Systematic identification of transcription factors associated with patient survival in cancers

Abstract

Background: Aberrant activation or expression of transcription factors has been implicated in the tumorigenesis of various types of cancer. In spite of the prevalent application of microarray experiments for profiling gene expression in cancer samples, they provide limited information regarding the activities of transcription factors. However, the association between transcription factors and cancers is largely dependent on the transcription regulatory activities rather than mRNA expression levels.
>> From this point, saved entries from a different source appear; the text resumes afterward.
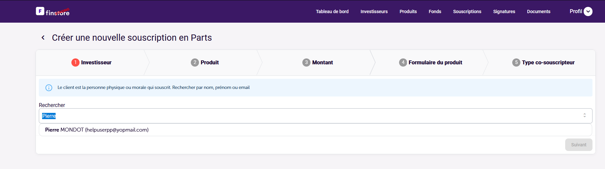
Task: Go to the Fonds section
Action: (x=435, y=11)
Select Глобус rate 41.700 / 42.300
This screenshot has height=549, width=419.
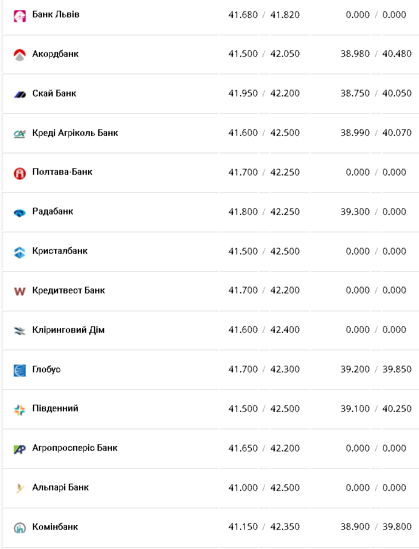click(x=264, y=369)
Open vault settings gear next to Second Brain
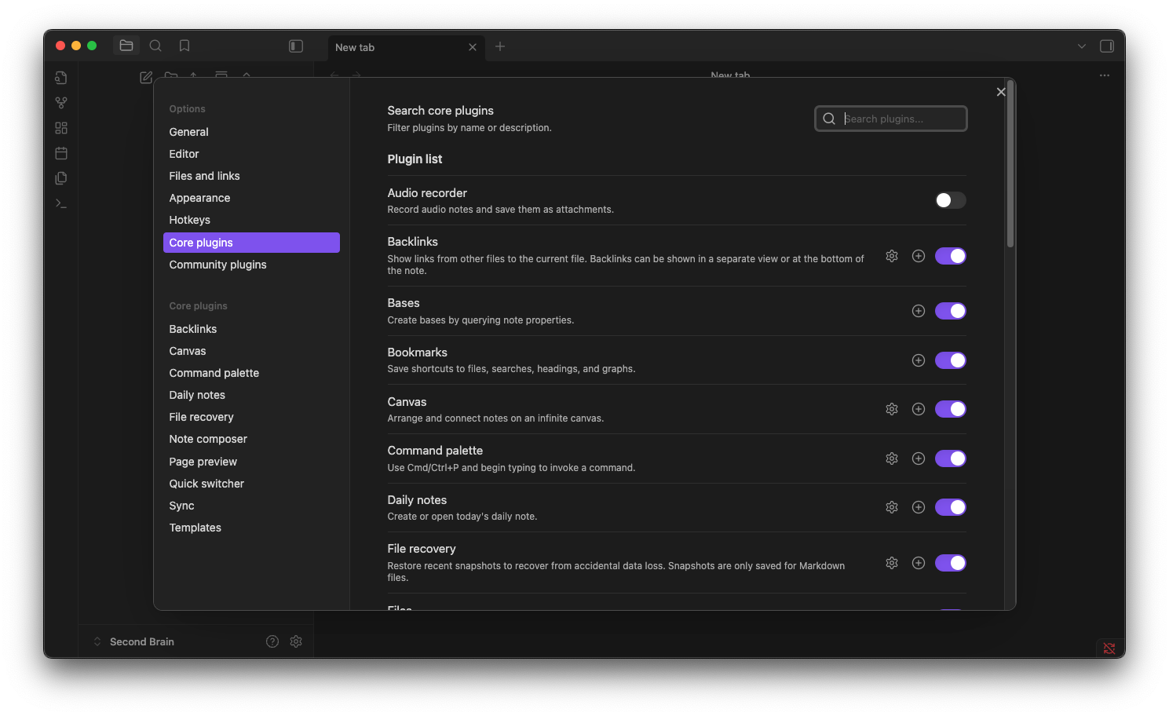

Results: In this paper, we propose a computational approach that integrates microarray expression data with the transcription factor binding site information to systematically identify transcription factors associated with patient survival given a specific cancer type. This approach was applied to two gene expression data sets for breast cancer and acute myeloid leukemia. We found that two transcription factor families, the steroid nuclear receptor family and the ATF/CREB family, are significantly correlated with the survival of patients with breast cancer; and that a transcription factor named T-cell acute lymphocytic leukemia 1 is significantly correlated with acute myeloid leukemia patient survival.
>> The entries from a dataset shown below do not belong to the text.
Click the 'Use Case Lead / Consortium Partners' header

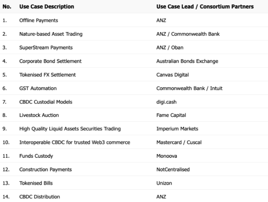(205, 7)
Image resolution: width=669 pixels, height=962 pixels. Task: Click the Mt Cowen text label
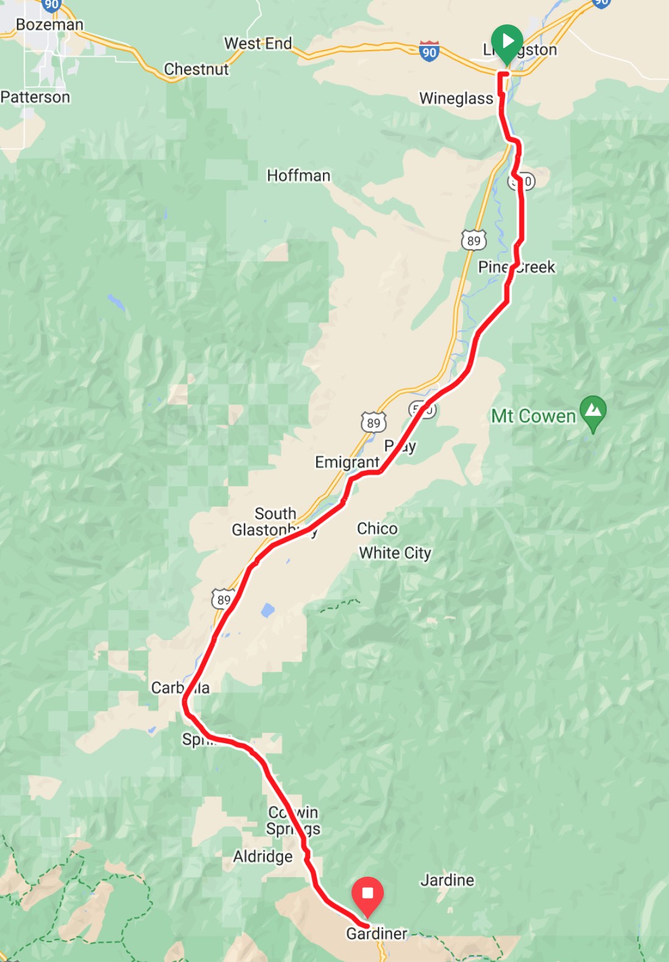point(533,416)
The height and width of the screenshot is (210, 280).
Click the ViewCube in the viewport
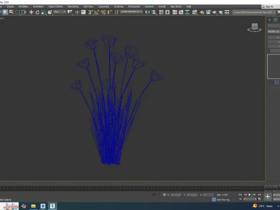[254, 27]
Conclusion: Our analysis identifies transcription factors associating with patient survival and provides insight into the regulatory mechanism underlying the breast cancer and leukemia. The transcription factors identified by our method are biologically meaningful and consistent with prior knowledge. As an insightful tool, this approach can also be applied to other microarray cancer data sets to help researchers better understand the intricate relationship between transcription factors and diseases.

Figure 1

Survival analysis of breast cancer subgroups defined based on activities of negative PWM predictors. The "AC>2" and "AC<-2" subgroups are defined based on the AC scores of V$PR_02 in (A), V$E2F_03 in (B), V$CREBP1_Q2 in (C), or V$AR_02 in (D). The survival curves are estimated using the Kaplan-Meier method and the difference between subgroups is examined by the log-rank test.

Figure 2

Survival analysis of breast cancer subgroups defined based on activities of positive PWM predictors. The "AC>2" and "AC<-2" subgroups are defined based on the AC scores of V$PAX9_B in (A) or V$LXR_DR4_Q3 in (B).

Figure 3

Survival analysis of subgroups defined based on PWM activities in ER-positive and ER-negative breast cancers. The "AC>2" and "AC<-2" subgroups are defined based on the AC scores of (A): V$PR_02 in ER-positive breast cancer, (B): V$PR_02 in ER-negative breast cancer, (C): V$CEBPDELTA_Q6 in ER-positive breast cancer, and (D): V$CEBPDELTA_Q6 in ER-negative breast cancer.

Figure 4

Survival analysis of subgroups defined based on PWM activities in ER-negative and ER-positive breast cancers. The "AC>2" and "AC<-2" subgroups are defined based on the AC scores of (A): V$ATF4_Q2 in ER-negative breast cancer, (B): V$ATF4_Q2 in ER-positive breast cancer, (C): V$ATF3_Q6 in ER-negative breast cancer, and (D): V$ATF3_Q6 in ER-positive breast cancer.

Figure 5

Survival analysis of AML subgroups defined based on PWM activities. The "AC>2" and "AC<-2" subgroups are defined based on the AC scores of V$TAL1BETAE47_01 in (A) or V$TAL1ALPHAE47_01 in (B). The "+" signs mark the events at which a sample is censored.